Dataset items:
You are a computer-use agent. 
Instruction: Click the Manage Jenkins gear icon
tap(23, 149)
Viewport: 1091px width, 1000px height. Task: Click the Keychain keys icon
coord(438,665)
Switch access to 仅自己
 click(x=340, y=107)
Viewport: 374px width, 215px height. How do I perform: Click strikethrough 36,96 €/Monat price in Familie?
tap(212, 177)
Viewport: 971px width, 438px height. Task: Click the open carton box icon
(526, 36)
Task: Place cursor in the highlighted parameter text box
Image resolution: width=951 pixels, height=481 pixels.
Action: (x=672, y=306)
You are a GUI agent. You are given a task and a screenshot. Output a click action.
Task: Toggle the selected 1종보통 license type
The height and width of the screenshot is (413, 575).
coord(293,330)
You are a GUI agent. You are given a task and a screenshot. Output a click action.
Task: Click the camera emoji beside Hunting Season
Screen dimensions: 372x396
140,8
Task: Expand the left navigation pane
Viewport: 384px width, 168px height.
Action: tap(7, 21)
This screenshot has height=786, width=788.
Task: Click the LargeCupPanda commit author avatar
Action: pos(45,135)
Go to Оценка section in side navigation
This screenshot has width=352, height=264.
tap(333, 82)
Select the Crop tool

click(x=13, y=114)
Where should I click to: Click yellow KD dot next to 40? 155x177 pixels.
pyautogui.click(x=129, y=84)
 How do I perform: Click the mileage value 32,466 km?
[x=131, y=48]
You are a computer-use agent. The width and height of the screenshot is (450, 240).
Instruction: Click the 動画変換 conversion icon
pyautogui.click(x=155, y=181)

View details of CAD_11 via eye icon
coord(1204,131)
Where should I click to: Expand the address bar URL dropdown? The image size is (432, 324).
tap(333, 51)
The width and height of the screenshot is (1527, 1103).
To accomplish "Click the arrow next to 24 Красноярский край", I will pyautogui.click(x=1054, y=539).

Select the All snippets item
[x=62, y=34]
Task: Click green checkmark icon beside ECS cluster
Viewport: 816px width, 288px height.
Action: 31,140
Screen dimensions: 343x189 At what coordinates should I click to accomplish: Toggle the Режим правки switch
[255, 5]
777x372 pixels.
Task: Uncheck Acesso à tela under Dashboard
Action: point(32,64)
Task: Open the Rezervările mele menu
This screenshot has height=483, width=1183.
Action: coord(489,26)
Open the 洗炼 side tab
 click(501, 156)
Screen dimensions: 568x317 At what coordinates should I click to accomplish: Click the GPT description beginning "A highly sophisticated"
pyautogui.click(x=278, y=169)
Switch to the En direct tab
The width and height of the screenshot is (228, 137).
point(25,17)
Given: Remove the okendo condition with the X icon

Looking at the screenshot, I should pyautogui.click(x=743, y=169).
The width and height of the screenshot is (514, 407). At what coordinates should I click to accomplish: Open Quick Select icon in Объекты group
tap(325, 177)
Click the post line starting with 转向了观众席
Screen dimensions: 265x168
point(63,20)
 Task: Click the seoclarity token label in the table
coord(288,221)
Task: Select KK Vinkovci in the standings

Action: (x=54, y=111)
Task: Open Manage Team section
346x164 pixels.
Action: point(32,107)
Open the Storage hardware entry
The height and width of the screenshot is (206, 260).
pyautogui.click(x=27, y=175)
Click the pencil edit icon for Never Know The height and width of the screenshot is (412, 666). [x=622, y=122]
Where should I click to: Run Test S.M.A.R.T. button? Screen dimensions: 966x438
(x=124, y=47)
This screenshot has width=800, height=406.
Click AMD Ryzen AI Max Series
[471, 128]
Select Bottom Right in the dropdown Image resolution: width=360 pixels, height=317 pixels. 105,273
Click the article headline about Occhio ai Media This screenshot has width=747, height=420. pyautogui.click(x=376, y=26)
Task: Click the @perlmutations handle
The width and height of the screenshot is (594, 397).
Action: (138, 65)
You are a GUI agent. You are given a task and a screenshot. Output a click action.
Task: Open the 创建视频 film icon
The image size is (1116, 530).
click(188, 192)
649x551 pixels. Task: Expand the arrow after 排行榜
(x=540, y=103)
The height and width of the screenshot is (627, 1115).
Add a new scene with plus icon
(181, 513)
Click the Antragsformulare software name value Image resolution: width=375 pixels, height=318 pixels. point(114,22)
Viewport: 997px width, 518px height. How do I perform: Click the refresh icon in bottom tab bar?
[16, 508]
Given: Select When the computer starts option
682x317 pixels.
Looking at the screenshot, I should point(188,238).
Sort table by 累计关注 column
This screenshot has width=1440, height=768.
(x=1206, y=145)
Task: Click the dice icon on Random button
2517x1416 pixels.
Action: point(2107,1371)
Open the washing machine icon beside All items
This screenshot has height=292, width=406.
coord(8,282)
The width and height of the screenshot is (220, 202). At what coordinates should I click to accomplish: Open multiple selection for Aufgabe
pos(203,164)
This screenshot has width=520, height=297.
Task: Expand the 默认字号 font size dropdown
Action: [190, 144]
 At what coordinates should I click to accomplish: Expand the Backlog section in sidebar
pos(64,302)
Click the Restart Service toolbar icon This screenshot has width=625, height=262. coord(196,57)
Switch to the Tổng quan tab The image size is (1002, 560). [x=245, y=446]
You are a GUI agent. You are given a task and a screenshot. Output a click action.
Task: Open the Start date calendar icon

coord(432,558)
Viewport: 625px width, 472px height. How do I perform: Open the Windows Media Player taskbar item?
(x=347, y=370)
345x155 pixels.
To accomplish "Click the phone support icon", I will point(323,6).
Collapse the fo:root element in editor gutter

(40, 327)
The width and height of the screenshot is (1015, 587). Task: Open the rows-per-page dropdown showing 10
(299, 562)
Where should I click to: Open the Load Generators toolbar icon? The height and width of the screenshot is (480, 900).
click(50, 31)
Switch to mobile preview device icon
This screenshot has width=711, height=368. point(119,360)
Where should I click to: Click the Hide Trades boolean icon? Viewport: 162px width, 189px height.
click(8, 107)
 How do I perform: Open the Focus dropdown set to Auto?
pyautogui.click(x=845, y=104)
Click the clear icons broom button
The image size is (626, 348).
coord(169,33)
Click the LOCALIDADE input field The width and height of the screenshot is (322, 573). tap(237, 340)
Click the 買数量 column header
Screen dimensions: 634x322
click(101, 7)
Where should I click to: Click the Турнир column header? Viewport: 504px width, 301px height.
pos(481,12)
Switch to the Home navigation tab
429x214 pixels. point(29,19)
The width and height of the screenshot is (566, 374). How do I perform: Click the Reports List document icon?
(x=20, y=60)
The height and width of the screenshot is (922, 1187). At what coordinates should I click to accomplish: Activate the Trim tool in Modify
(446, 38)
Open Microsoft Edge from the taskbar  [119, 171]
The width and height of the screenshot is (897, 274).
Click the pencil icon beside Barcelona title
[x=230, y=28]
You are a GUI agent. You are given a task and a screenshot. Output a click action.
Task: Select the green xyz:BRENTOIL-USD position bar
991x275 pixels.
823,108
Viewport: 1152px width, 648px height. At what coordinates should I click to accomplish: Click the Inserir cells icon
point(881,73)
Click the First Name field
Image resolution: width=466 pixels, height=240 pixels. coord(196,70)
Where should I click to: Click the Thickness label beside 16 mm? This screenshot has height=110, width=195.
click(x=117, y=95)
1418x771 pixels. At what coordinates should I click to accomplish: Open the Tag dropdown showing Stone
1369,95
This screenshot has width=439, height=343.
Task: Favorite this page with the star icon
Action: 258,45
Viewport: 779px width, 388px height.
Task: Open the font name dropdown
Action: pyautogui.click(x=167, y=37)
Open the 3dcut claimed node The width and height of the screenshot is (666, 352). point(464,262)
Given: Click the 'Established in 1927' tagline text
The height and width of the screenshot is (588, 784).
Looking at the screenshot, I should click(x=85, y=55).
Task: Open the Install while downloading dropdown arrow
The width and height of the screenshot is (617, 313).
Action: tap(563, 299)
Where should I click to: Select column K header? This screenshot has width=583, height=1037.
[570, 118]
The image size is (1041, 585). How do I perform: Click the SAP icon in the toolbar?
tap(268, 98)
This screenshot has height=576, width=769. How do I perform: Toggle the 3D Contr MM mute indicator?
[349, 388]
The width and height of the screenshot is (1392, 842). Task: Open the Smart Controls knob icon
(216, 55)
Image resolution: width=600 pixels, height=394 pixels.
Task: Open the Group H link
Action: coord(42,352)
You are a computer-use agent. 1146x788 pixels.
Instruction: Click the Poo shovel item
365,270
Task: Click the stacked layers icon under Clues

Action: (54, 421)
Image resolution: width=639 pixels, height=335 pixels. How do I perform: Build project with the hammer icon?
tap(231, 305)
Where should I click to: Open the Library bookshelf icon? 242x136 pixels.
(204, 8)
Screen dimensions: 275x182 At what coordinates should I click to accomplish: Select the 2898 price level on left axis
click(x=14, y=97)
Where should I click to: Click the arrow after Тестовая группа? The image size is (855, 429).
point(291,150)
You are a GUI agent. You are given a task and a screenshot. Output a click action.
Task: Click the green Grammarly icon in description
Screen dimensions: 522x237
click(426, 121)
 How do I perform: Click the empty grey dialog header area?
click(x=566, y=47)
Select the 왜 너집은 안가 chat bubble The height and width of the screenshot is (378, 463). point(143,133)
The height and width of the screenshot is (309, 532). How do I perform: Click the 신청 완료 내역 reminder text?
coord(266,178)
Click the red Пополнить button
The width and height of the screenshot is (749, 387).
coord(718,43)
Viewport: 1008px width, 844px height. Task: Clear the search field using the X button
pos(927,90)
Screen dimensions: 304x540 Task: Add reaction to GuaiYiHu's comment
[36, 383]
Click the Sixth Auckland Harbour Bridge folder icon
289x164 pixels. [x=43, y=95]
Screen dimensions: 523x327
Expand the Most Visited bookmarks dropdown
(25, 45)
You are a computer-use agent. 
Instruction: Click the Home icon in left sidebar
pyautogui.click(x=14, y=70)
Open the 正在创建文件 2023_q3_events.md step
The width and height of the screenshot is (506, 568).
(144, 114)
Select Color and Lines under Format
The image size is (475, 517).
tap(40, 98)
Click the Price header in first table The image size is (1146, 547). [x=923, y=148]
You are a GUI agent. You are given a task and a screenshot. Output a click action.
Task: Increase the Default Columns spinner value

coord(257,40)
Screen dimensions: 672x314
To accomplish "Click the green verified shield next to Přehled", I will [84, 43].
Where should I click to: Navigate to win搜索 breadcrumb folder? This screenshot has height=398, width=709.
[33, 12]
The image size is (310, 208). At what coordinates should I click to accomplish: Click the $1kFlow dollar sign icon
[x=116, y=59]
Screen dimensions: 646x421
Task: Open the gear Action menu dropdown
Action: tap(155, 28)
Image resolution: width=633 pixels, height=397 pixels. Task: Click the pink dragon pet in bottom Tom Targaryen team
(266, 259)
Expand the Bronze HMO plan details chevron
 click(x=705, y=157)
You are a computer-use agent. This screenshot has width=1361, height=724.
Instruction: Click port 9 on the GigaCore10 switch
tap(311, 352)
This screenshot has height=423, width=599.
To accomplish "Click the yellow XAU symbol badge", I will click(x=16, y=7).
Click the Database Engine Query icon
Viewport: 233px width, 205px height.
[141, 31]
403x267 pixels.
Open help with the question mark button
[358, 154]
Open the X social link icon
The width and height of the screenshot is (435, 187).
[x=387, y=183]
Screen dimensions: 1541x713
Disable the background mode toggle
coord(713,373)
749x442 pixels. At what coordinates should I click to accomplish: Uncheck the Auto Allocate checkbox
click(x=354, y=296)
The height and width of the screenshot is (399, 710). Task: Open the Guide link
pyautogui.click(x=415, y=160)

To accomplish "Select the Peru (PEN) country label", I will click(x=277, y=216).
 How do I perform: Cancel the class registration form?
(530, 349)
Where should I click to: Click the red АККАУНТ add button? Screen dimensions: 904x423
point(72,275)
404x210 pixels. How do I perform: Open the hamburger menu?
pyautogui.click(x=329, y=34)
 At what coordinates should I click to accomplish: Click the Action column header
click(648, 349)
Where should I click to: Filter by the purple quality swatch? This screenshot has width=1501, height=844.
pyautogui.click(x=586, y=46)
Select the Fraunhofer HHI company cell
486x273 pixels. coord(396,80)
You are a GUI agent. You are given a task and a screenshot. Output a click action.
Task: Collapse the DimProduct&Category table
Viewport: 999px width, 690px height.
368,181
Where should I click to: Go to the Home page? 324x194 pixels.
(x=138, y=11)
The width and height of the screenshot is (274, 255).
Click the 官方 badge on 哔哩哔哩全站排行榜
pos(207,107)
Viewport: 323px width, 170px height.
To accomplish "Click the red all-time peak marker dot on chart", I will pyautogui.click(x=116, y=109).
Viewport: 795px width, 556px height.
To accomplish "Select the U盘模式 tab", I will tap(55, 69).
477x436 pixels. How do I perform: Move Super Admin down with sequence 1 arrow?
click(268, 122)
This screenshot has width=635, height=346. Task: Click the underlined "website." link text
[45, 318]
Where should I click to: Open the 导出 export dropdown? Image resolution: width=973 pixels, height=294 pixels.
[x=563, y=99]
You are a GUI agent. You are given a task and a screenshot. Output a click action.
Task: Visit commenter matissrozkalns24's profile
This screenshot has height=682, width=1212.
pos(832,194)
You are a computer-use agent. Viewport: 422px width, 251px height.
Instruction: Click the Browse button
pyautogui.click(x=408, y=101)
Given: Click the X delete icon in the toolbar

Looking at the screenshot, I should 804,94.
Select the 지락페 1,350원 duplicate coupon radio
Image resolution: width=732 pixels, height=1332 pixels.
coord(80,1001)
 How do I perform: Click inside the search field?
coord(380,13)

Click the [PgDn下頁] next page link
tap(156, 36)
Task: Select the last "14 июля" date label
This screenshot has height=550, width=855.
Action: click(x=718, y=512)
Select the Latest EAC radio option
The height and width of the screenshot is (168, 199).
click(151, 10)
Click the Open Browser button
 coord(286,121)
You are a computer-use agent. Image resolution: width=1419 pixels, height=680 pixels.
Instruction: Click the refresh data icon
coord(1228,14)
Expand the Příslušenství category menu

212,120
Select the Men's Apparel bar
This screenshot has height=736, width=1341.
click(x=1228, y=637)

_Task prompt_.
Lines from the one containing "Click the 官方 badge on 哔哩哔哩全站排行榜" through the last line of the records, both included, are the only ones to print, each exactly as it is.

_Answer box_.
Click the 官方 badge on 哔哩哔哩全站排行榜
pos(207,107)
Viewport: 323px width, 170px height.
To accomplish "Click the red all-time peak marker dot on chart", I will pyautogui.click(x=116, y=109).
Viewport: 795px width, 556px height.
To accomplish "Select the U盘模式 tab", I will tap(55, 69).
477x436 pixels. How do I perform: Move Super Admin down with sequence 1 arrow?
click(268, 122)
This screenshot has width=635, height=346. Task: Click the underlined "website." link text
[45, 318]
Where should I click to: Open the 导出 export dropdown? Image resolution: width=973 pixels, height=294 pixels.
[x=563, y=99]
You are a GUI agent. You are given a task and a screenshot. Output a click action.
Task: Visit commenter matissrozkalns24's profile
This screenshot has height=682, width=1212.
pos(832,194)
You are a computer-use agent. Viewport: 422px width, 251px height.
Instruction: Click the Browse button
pyautogui.click(x=408, y=101)
Given: Click the X delete icon in the toolbar

Looking at the screenshot, I should 804,94.
Select the 지락페 1,350원 duplicate coupon radio
Image resolution: width=732 pixels, height=1332 pixels.
coord(80,1001)
 How do I perform: Click inside the search field?
coord(380,13)

Click the [PgDn下頁] next page link
tap(156, 36)
Task: Select the last "14 июля" date label
This screenshot has height=550, width=855.
Action: click(x=718, y=512)
Select the Latest EAC radio option
The height and width of the screenshot is (168, 199).
click(151, 10)
Click the Open Browser button
 coord(286,121)
You are a computer-use agent. Image resolution: width=1419 pixels, height=680 pixels.
Instruction: Click the refresh data icon
coord(1228,14)
Expand the Příslušenství category menu

212,120
Select the Men's Apparel bar
This screenshot has height=736, width=1341.
click(x=1228, y=637)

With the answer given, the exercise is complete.